_Provided data_:
BEGIN

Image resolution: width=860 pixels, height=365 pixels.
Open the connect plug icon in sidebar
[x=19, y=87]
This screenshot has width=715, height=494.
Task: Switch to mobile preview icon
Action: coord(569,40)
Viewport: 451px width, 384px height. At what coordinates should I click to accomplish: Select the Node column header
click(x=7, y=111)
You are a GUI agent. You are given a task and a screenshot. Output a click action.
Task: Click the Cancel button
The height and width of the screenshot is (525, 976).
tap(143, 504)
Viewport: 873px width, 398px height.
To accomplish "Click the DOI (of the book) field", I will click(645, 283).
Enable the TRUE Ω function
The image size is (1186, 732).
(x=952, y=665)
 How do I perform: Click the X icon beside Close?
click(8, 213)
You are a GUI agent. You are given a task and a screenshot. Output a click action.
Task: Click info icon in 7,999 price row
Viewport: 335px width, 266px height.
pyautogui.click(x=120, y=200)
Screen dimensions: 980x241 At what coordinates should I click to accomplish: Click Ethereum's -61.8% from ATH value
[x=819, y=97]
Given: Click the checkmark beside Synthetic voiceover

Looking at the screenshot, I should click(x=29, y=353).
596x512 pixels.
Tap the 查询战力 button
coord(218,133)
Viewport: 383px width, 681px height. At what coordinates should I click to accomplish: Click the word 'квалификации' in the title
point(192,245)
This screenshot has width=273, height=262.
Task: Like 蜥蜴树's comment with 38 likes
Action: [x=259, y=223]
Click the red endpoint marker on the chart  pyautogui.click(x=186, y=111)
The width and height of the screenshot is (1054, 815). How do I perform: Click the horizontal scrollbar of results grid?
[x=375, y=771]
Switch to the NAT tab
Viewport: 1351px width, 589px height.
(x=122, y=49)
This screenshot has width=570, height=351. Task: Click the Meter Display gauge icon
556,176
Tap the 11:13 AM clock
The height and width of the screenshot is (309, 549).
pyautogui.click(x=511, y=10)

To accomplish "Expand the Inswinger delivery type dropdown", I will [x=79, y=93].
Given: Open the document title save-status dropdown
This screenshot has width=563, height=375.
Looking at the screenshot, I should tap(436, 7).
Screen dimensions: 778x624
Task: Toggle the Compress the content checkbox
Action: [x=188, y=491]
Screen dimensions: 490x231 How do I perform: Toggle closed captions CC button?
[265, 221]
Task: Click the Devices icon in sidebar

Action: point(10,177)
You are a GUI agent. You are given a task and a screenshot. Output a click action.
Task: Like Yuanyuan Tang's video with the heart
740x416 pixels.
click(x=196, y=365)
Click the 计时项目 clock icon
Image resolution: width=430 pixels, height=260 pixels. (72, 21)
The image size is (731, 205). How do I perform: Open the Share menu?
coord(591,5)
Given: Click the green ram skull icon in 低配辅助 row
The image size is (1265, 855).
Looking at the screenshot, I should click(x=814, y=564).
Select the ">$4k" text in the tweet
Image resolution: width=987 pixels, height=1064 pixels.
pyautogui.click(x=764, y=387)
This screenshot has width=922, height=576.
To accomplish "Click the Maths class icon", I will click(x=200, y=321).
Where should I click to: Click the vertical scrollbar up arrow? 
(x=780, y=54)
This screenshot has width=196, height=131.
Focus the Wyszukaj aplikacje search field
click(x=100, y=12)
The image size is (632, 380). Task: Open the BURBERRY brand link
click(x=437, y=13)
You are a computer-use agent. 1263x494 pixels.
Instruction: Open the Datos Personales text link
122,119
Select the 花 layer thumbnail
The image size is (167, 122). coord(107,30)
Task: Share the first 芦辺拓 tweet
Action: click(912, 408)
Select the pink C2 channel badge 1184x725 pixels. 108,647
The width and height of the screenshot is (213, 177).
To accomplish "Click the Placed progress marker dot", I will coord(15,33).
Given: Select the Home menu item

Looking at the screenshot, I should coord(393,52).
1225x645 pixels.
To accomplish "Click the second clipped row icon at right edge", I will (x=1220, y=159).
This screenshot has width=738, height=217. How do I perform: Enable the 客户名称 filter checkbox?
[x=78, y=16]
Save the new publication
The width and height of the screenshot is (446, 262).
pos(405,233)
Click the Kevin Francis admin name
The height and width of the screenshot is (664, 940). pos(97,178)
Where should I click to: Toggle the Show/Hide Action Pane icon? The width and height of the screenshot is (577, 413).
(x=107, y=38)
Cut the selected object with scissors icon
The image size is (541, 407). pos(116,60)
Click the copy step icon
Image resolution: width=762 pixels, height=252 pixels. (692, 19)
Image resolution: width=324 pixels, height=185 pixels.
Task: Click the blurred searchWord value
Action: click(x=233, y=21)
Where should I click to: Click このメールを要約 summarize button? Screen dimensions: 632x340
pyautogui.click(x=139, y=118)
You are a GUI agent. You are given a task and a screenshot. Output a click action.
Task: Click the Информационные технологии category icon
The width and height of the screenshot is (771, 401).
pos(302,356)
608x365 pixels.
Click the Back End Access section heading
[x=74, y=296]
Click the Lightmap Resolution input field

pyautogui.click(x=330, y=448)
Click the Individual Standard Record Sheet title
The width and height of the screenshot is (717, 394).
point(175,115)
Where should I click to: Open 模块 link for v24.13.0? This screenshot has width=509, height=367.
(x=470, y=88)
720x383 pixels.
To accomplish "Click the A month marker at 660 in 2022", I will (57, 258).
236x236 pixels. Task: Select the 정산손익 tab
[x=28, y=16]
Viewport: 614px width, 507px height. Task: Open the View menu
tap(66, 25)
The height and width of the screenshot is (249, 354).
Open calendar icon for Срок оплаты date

END

_Your task_: Give the full listing above again, exactly as it was presented.

_Result below_:
Image resolution: width=860 pixels, height=365 pixels.
Open the connect plug icon in sidebar
[x=19, y=87]
This screenshot has width=715, height=494.
Task: Switch to mobile preview icon
Action: coord(569,40)
Viewport: 451px width, 384px height. At what coordinates should I click to accomplish: Select the Node column header
click(x=7, y=111)
You are a GUI agent. You are given a task and a screenshot. Output a click action.
Task: Click the Cancel button
The height and width of the screenshot is (525, 976).
tap(143, 504)
Viewport: 873px width, 398px height.
To accomplish "Click the DOI (of the book) field", I will click(645, 283).
Enable the TRUE Ω function
The image size is (1186, 732).
(x=952, y=665)
 How do I perform: Click the X icon beside Close?
click(8, 213)
You are a GUI agent. You are given a task and a screenshot. Output a click action.
Task: Click info icon in 7,999 price row
Viewport: 335px width, 266px height.
pyautogui.click(x=120, y=200)
Screen dimensions: 980x241 At what coordinates should I click to accomplish: Click Ethereum's -61.8% from ATH value
[x=819, y=97]
Given: Click the checkmark beside Synthetic voiceover

Looking at the screenshot, I should click(x=29, y=353).
596x512 pixels.
Tap the 查询战力 button
coord(218,133)
Viewport: 383px width, 681px height. At what coordinates should I click to accomplish: Click the word 'квалификации' in the title
point(192,245)
This screenshot has width=273, height=262.
Task: Like 蜥蜴树's comment with 38 likes
Action: [x=259, y=223]
Click the red endpoint marker on the chart  pyautogui.click(x=186, y=111)
The width and height of the screenshot is (1054, 815). How do I perform: Click the horizontal scrollbar of results grid?
[x=375, y=771]
Switch to the NAT tab
Viewport: 1351px width, 589px height.
(x=122, y=49)
This screenshot has width=570, height=351. Task: Click the Meter Display gauge icon
556,176
Tap the 11:13 AM clock
The height and width of the screenshot is (309, 549).
pyautogui.click(x=511, y=10)

To accomplish "Expand the Inswinger delivery type dropdown", I will [x=79, y=93].
Given: Open the document title save-status dropdown
This screenshot has width=563, height=375.
Looking at the screenshot, I should tap(436, 7).
Screen dimensions: 778x624
Task: Toggle the Compress the content checkbox
Action: [x=188, y=491]
Screen dimensions: 490x231 How do I perform: Toggle closed captions CC button?
[265, 221]
Task: Click the Devices icon in sidebar

Action: point(10,177)
You are a GUI agent. You are given a task and a screenshot. Output a click action.
Task: Like Yuanyuan Tang's video with the heart
740x416 pixels.
click(x=196, y=365)
Click the 计时项目 clock icon
Image resolution: width=430 pixels, height=260 pixels. (72, 21)
The image size is (731, 205). How do I perform: Open the Share menu?
coord(591,5)
Given: Click the green ram skull icon in 低配辅助 row
The image size is (1265, 855).
Looking at the screenshot, I should click(x=814, y=564).
Select the ">$4k" text in the tweet
Image resolution: width=987 pixels, height=1064 pixels.
pyautogui.click(x=764, y=387)
This screenshot has width=922, height=576.
To accomplish "Click the Maths class icon", I will click(x=200, y=321).
Where should I click to: Click the vertical scrollbar up arrow? 
(x=780, y=54)
This screenshot has width=196, height=131.
Focus the Wyszukaj aplikacje search field
click(x=100, y=12)
The image size is (632, 380). Task: Open the BURBERRY brand link
click(x=437, y=13)
You are a computer-use agent. 1263x494 pixels.
Instruction: Open the Datos Personales text link
122,119
Select the 花 layer thumbnail
The image size is (167, 122). coord(107,30)
Task: Share the first 芦辺拓 tweet
Action: click(912, 408)
Select the pink C2 channel badge 1184x725 pixels. 108,647
The width and height of the screenshot is (213, 177).
To accomplish "Click the Placed progress marker dot", I will coord(15,33).
Given: Select the Home menu item

Looking at the screenshot, I should coord(393,52).
1225x645 pixels.
To accomplish "Click the second clipped row icon at right edge", I will (x=1220, y=159).
This screenshot has width=738, height=217. How do I perform: Enable the 客户名称 filter checkbox?
[x=78, y=16]
Save the new publication
The width and height of the screenshot is (446, 262).
pos(405,233)
Click the Kevin Francis admin name
The height and width of the screenshot is (664, 940). pos(97,178)
Where should I click to: Toggle the Show/Hide Action Pane icon? The width and height of the screenshot is (577, 413).
(x=107, y=38)
Cut the selected object with scissors icon
The image size is (541, 407). pos(116,60)
Click the copy step icon
Image resolution: width=762 pixels, height=252 pixels. (692, 19)
Image resolution: width=324 pixels, height=185 pixels.
Task: Click the blurred searchWord value
Action: click(x=233, y=21)
Where should I click to: Click このメールを要約 summarize button? Screen dimensions: 632x340
pyautogui.click(x=139, y=118)
You are a GUI agent. You are given a task and a screenshot. Output a click action.
Task: Click the Информационные технологии category icon
The width and height of the screenshot is (771, 401).
pos(302,356)
608x365 pixels.
Click the Back End Access section heading
[x=74, y=296]
Click the Lightmap Resolution input field

pyautogui.click(x=330, y=448)
Click the Individual Standard Record Sheet title
The width and height of the screenshot is (717, 394).
point(175,115)
Where should I click to: Open 模块 link for v24.13.0? This screenshot has width=509, height=367.
(x=470, y=88)
720x383 pixels.
To accomplish "Click the A month marker at 660 in 2022", I will (57, 258).
236x236 pixels. Task: Select the 정산손익 tab
[x=28, y=16]
Viewport: 614px width, 507px height. Task: Open the View menu
tap(66, 25)
The height and width of the screenshot is (249, 354).
Open calendar icon for Срок оплаты date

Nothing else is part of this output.